▸ **Quoted passage**
* BEGIN *

# Anyone heard of this GIANT ND buck?



## R y a n (Apr 4, 2005)

This article is a correction in the Fargo Forum. Anyone have any idea about the details around this buck?

Pictures!!!

http://www.in-forum.com/ap/index.cfm?pa ... =D8DPAK8G0

BENEDICT, N.D.

In a Nov. 4 story about the state deer hunting season, The Associated Press erroneously reported that the largest buck killed on opening day weighed 256 pounds. It weighed 223 pounds and was scored, based on its size and its antlers, at 256 points.

Ryan


----------



## Norm70 (Aug 26, 2005)

what is the heaviest buck anybody has heard of/seen field dressed?


----------



## KEN W (Feb 22, 2002)

289 lbs. in Clark Salyer Refuge.And that's weighed on a scale.....Huge 6X5.An older genleman and his wife got it.Needless to say they had to call for help.


----------



## Norm70 (Aug 26, 2005)

wow that is a big deer!!

Anybody seen the headmount in the lariat bar in rutland, nd


----------



## nickle ditch (Aug 26, 2002)

A guy i work with cleaned a deer that weighed 320 and grossed 198pts in
Saskatchewan.


----------



## Norm70 (Aug 26, 2005)

I know Canada has some big deer, butr how just in ND??


----------



## Chris Schulz (Sep 7, 2004)

Minnesota has a 500 pounder from back in the day! Dont know if that was the feild dressed weight or not?


----------



## R y a n (Apr 4, 2005)

So back to the point of this thread.... Has anyone around the Benedict area heard/seen this deer? It HAS to have been entered in a big buck contest or had it's picture taken if it is truly this big. Can someone with relatives in the area ask to find out?

Ryan


----------



## Todd Reber (Nov 6, 2005)

I am new to this Nodak outdoors fourm I just signed on about aweek ago and must say reading some of these stories is a hoot. Like the guy who shot the pheasant with the 31" tail, now the 500 pound buck shot in Minnasota way back when, I've heard some stories in my day but these keep getting better all the time.

* END *

▸ **Set task A**
List every distinct screen name of a poster in the deer-hunting thread, giving each name once.
▸ **Set task B**
State whether each statement agrees with the deer-hunting thread, answering yes or no and quoting the words that decide it: (i) The correction gives the buck's actual weight as 223 pounds. (ii) The 289-pound deer was taken in Saskatchewan. (iii) The poster who mentions the Minnesota buck is certain that 500 pounds was its field-dressed weight.
▸ **Set task C**
Continue the deer-hunting thread from its last post.
The material after this point is separate from the deer-hunting thread.

▸ **Dataset content**

* BEGIN *

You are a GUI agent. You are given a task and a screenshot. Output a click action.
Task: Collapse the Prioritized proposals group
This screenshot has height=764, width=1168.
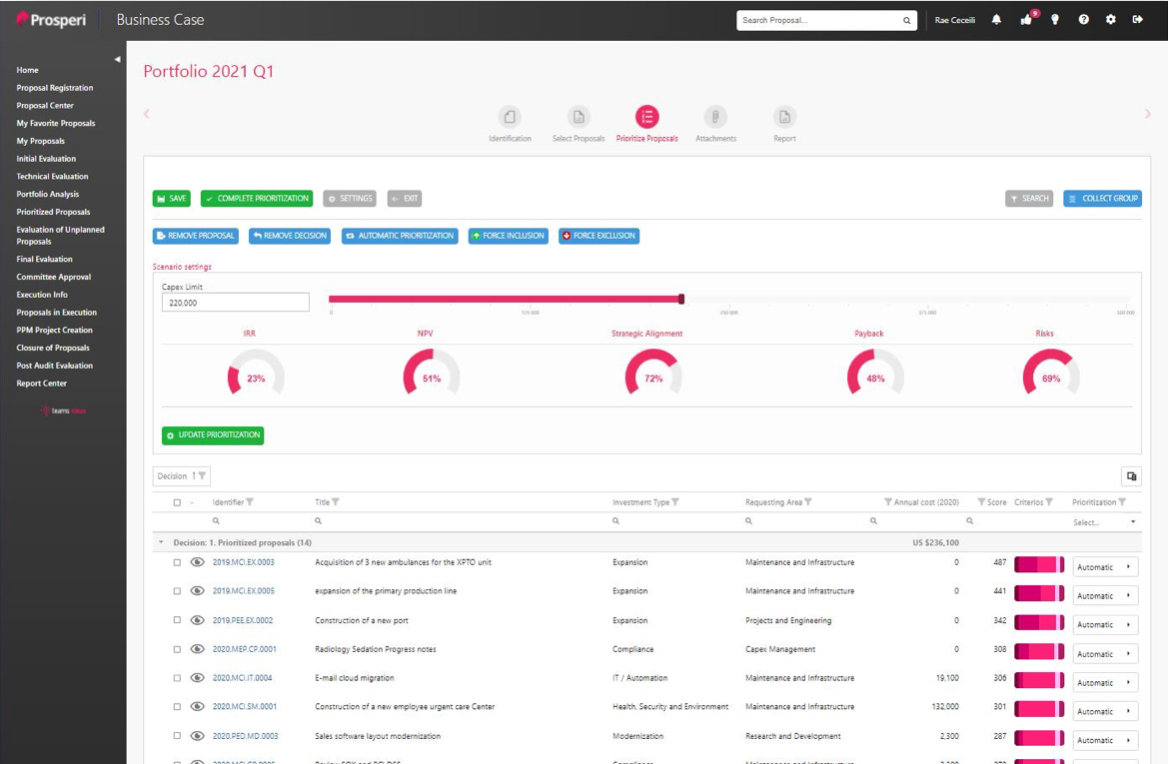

* END *

▸ **Exercise result A**
R y a n, Norm70, KEN W, nickle ditch, Chris Schulz, Todd Reber

▸ **Exercise result B**
(i) Yes: "It weighed 223 pounds"
(ii) No: "289 lbs. in Clark Salyer Refuge."
(iii) No: "Dont know if that was the feild dressed weight or not?"

▸ **Exercise result C**
I have not heard of the story of the big buck in Question, this story seems very possible though. I have heard of some nice bucks taken in the Cooperstown area. 
 Hunt hard and shoot straight.


----------



## Chris Schulz (Sep 7, 2004)

haha......you think im not telling the truth??? check it out

http://web.ask.com/fr?u=http%3A%2F%2Fww ... ye.com&mb=

click on the link when you get on the page its right in front of your face


----------



## dieseldog (Aug 9, 2004)

The deer in Benedict was 223 pounds field dressed and then adding the weightplus the points plus the widest spread point =253 score. It is just the way that they are having the contest by adding a few different variables. Was just in benedict this last weekend and talked with the bar owner about the contest. I never did see the deer, just heard it was big and a drop tine or something like that.


----------



## mudstud (Nov 30, 2004)

dd,
Ditto, I was in Benedict too, and talked to the bar owner also.


----------



## goatboy (Dec 29, 2003)

There was a huge main frame 6x6 shot near Hazen that grossed 201 and nets 186, that's a big one!   :beer:


----------



## johnsona (Dec 4, 2003)

GB,

I am from Hazen and will be going back on Tuesday night for thanksgiving weekend, and I WILL be finding out about this. Boy, now you got my blood pumpin'! I wouldn't be too surprised I guess, because there's some good land and habitat around there, but I'll ask around and post up what I find!


----------



## goatboy (Dec 29, 2003)

I saw the photos and my friend measured him, complete giant. It's as big as you could picture one in your mind, a Shwarz guy shot him.
G2,3,4 are all over 9" even his G5 on one side is over 6"!
27" main beams with over 5" of mass on them and one of the brows is 8".
Inside spread is almost 21". It has a 4 1/2 sticker on one of the base or he'd go 190 net!


----------



## johnsona (Dec 4, 2003)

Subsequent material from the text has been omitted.